▸ REQUIREMENT: Only lines below containing the string "This" should be counted; please give that count by itself.

▸ SUPPLIED DATA:
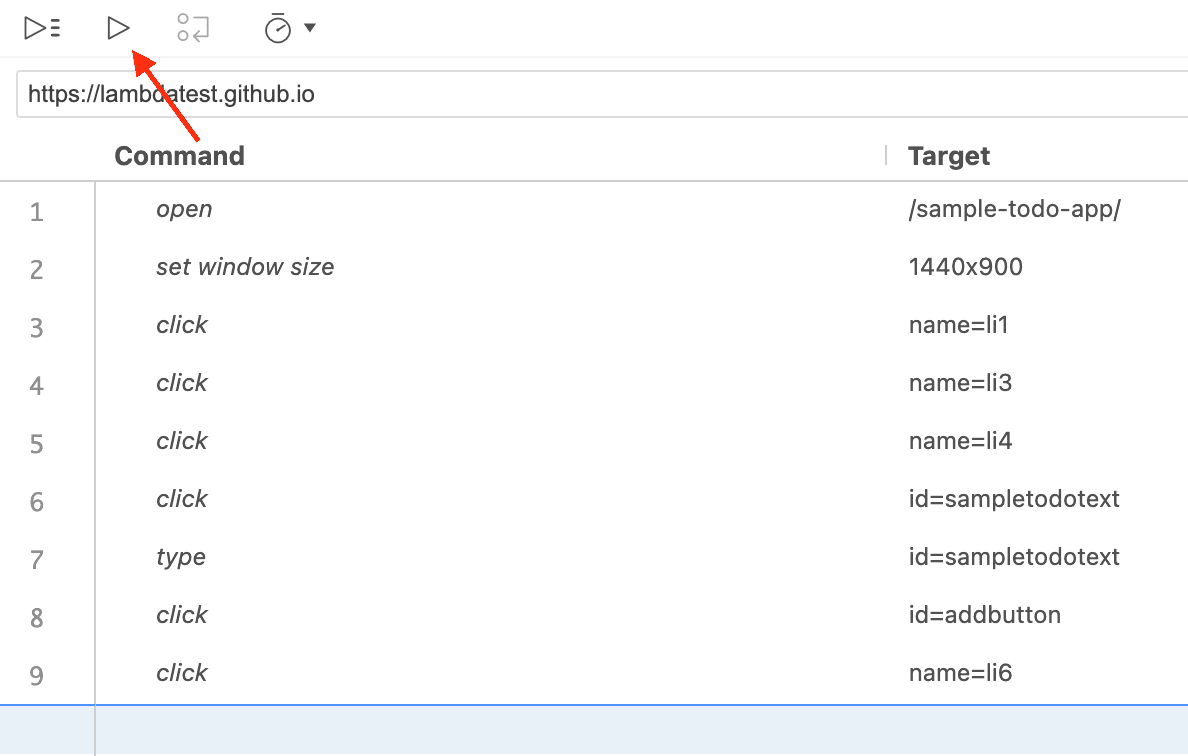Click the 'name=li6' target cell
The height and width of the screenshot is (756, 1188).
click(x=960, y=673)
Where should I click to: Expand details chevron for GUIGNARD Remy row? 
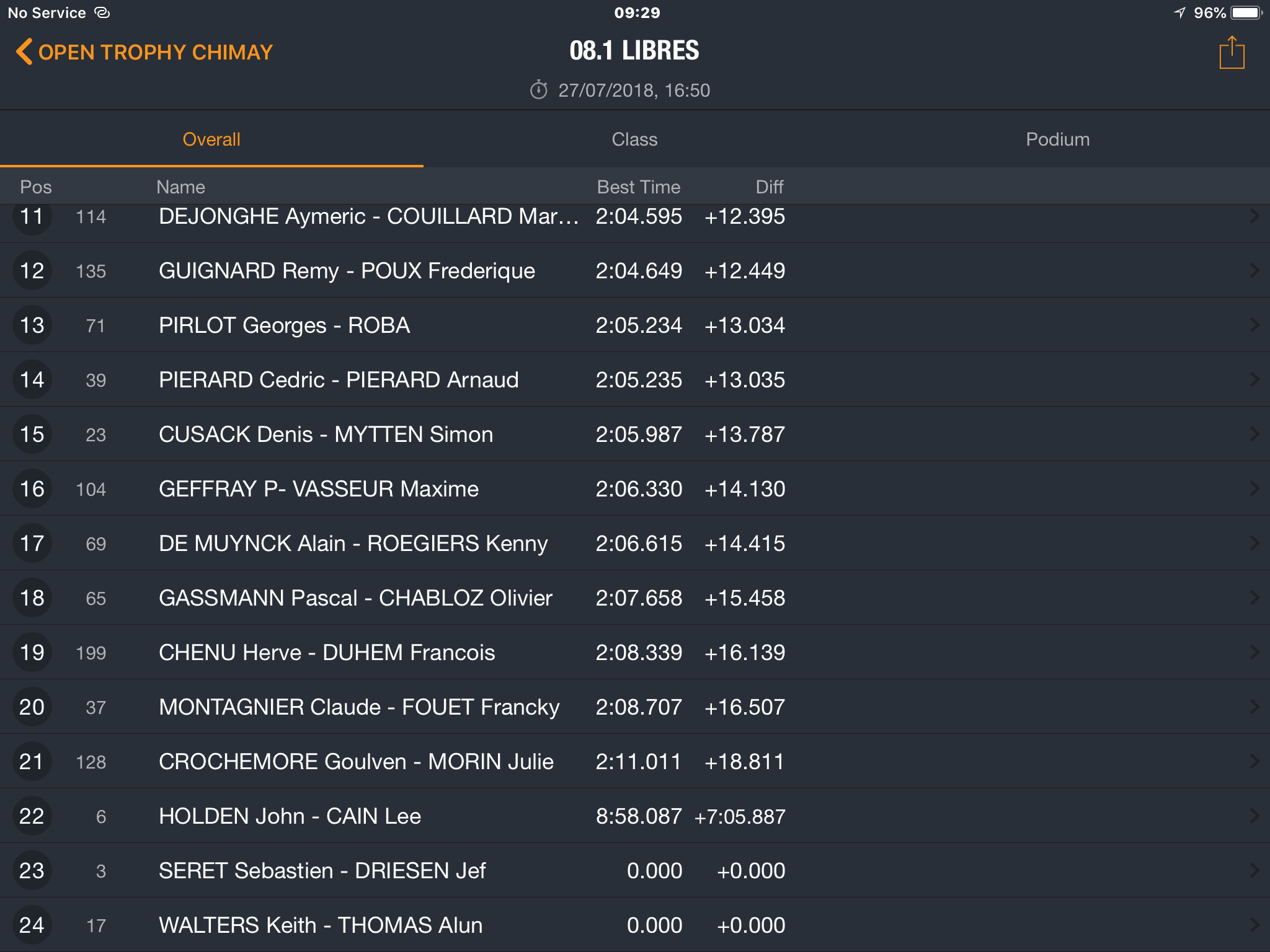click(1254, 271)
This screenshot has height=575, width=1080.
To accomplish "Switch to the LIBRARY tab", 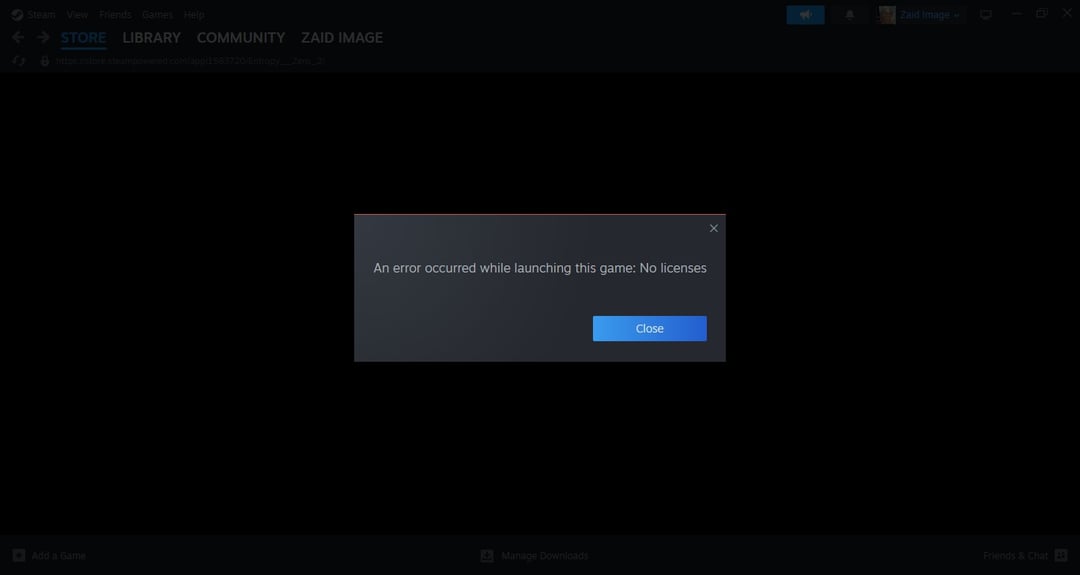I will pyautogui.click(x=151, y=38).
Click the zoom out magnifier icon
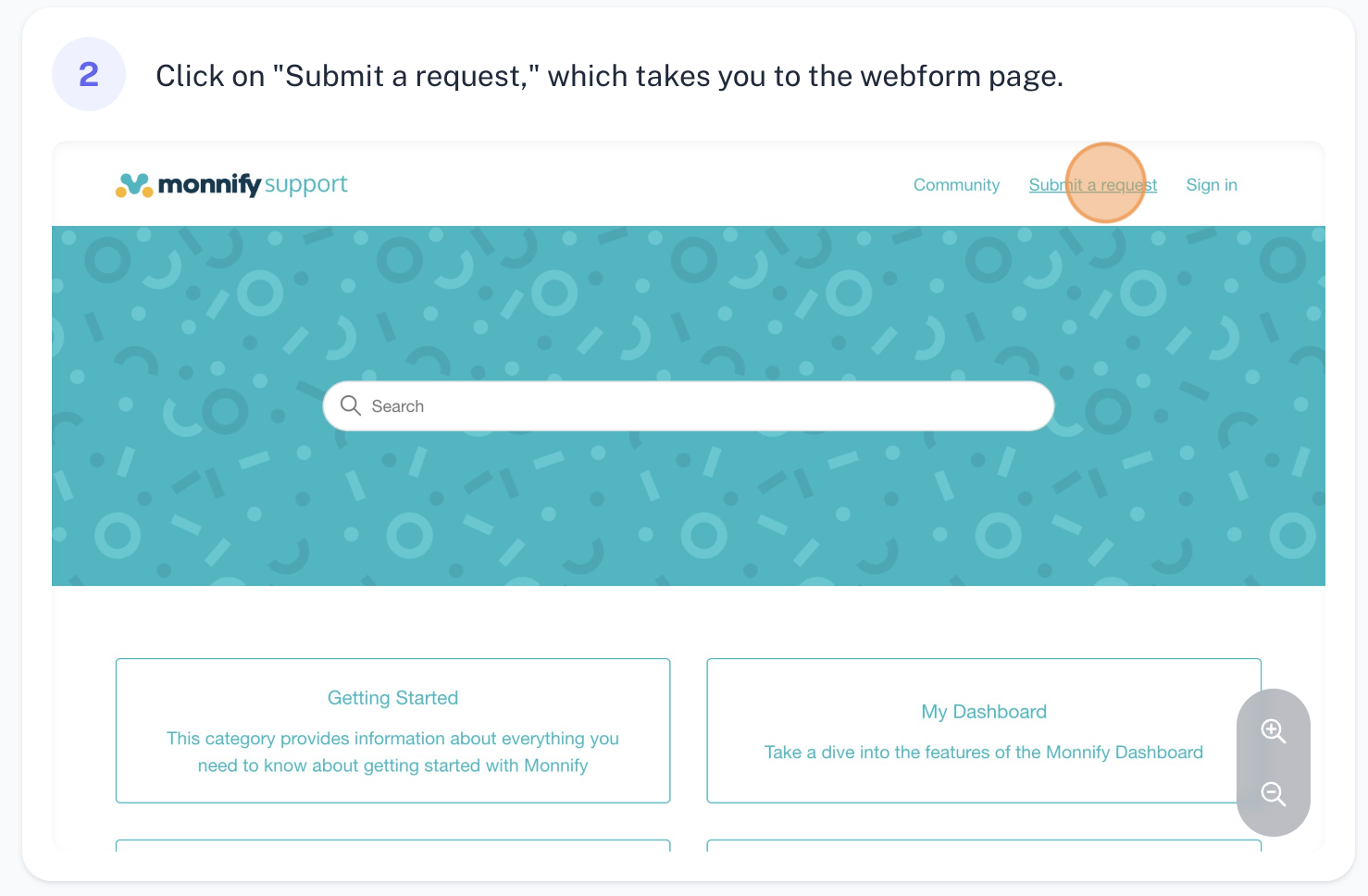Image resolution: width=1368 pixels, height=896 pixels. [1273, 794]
---
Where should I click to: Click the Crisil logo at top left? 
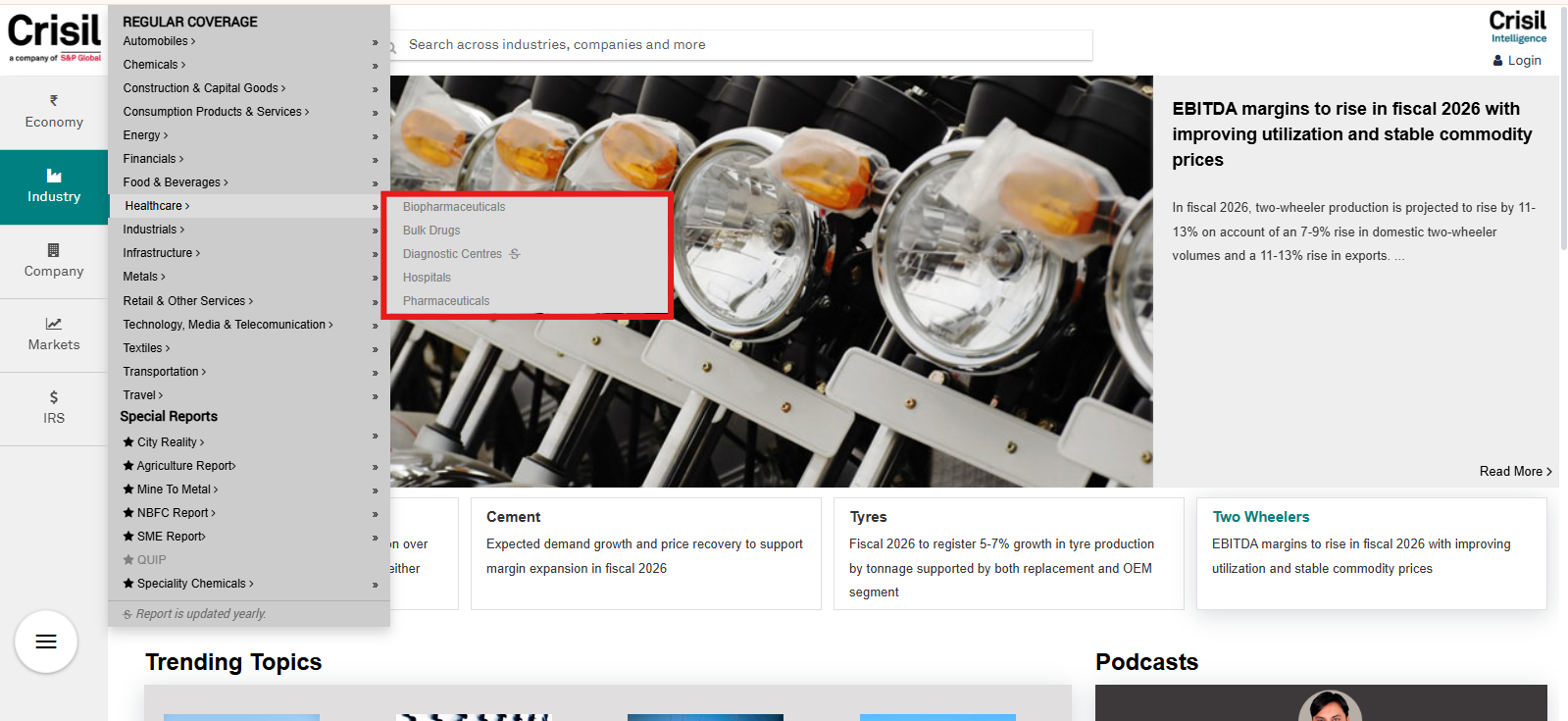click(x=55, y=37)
--
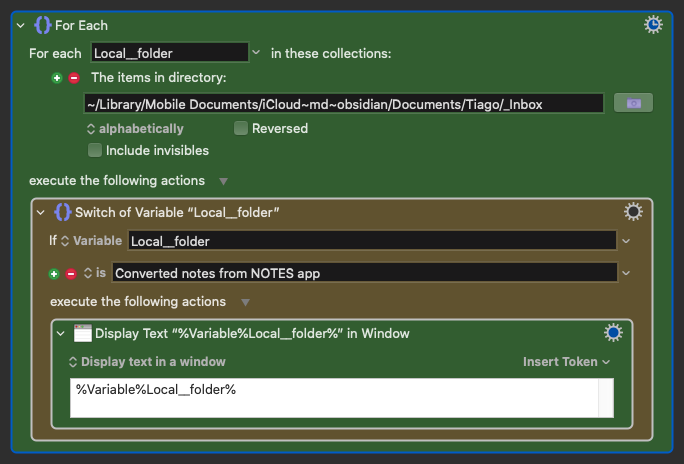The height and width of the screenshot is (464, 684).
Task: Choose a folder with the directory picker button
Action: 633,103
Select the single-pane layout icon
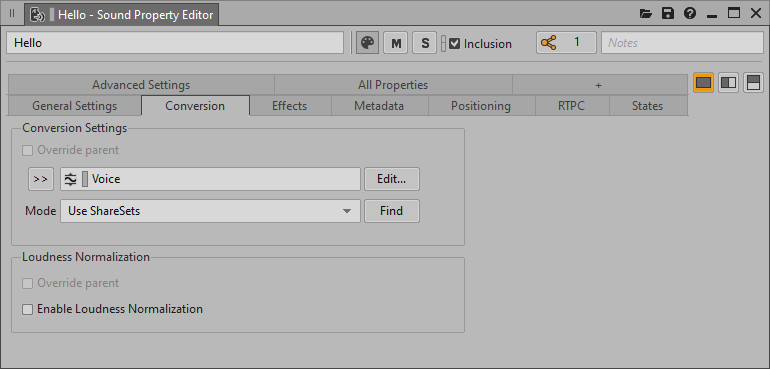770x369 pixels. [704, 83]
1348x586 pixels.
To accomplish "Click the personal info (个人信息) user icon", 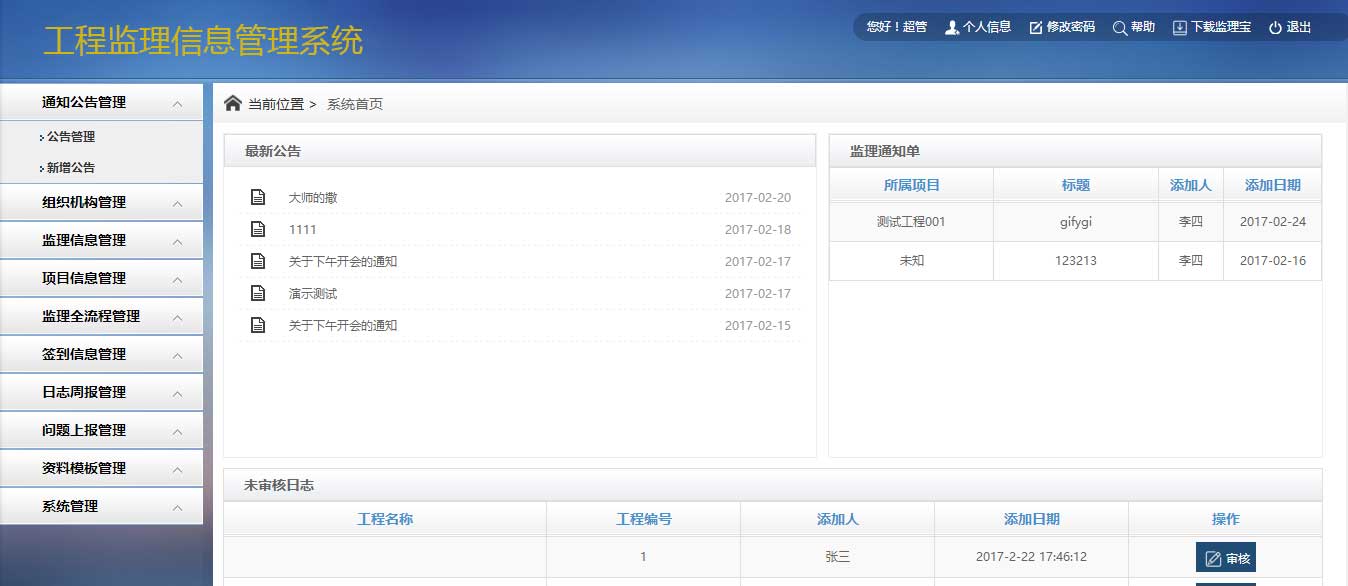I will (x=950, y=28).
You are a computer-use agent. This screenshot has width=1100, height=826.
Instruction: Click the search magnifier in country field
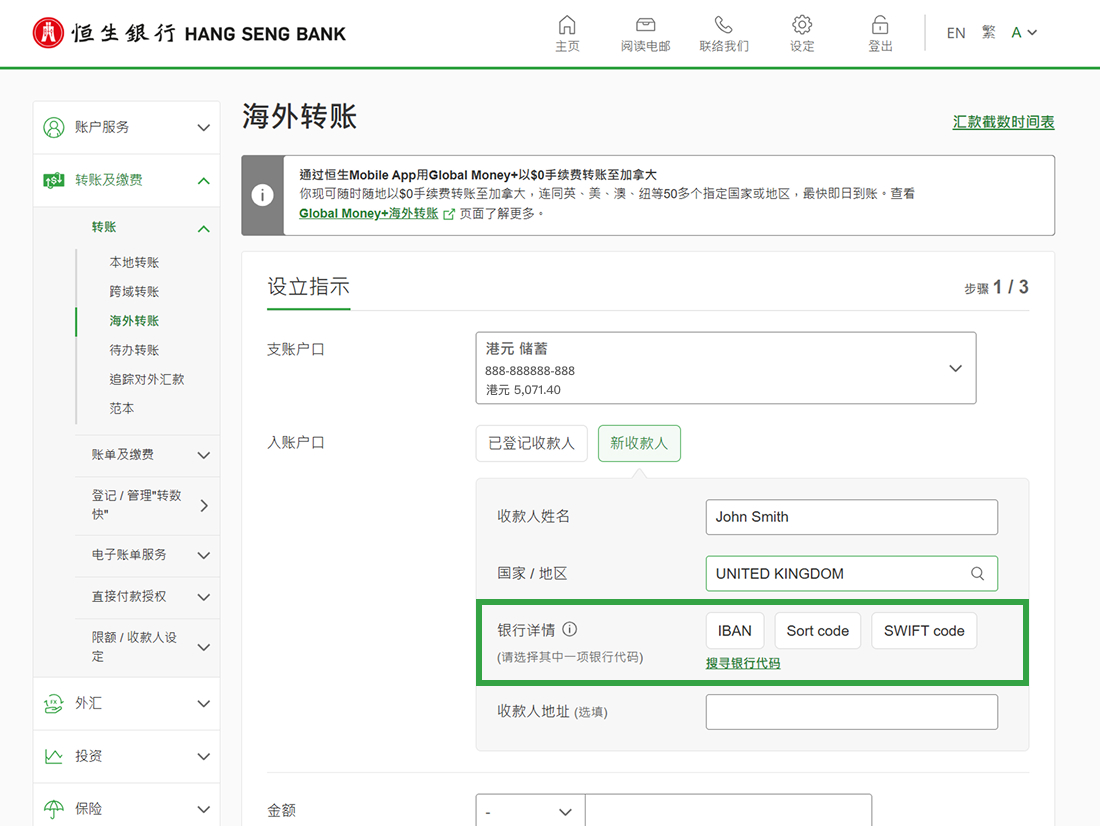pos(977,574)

▸ TASK RESULT: 2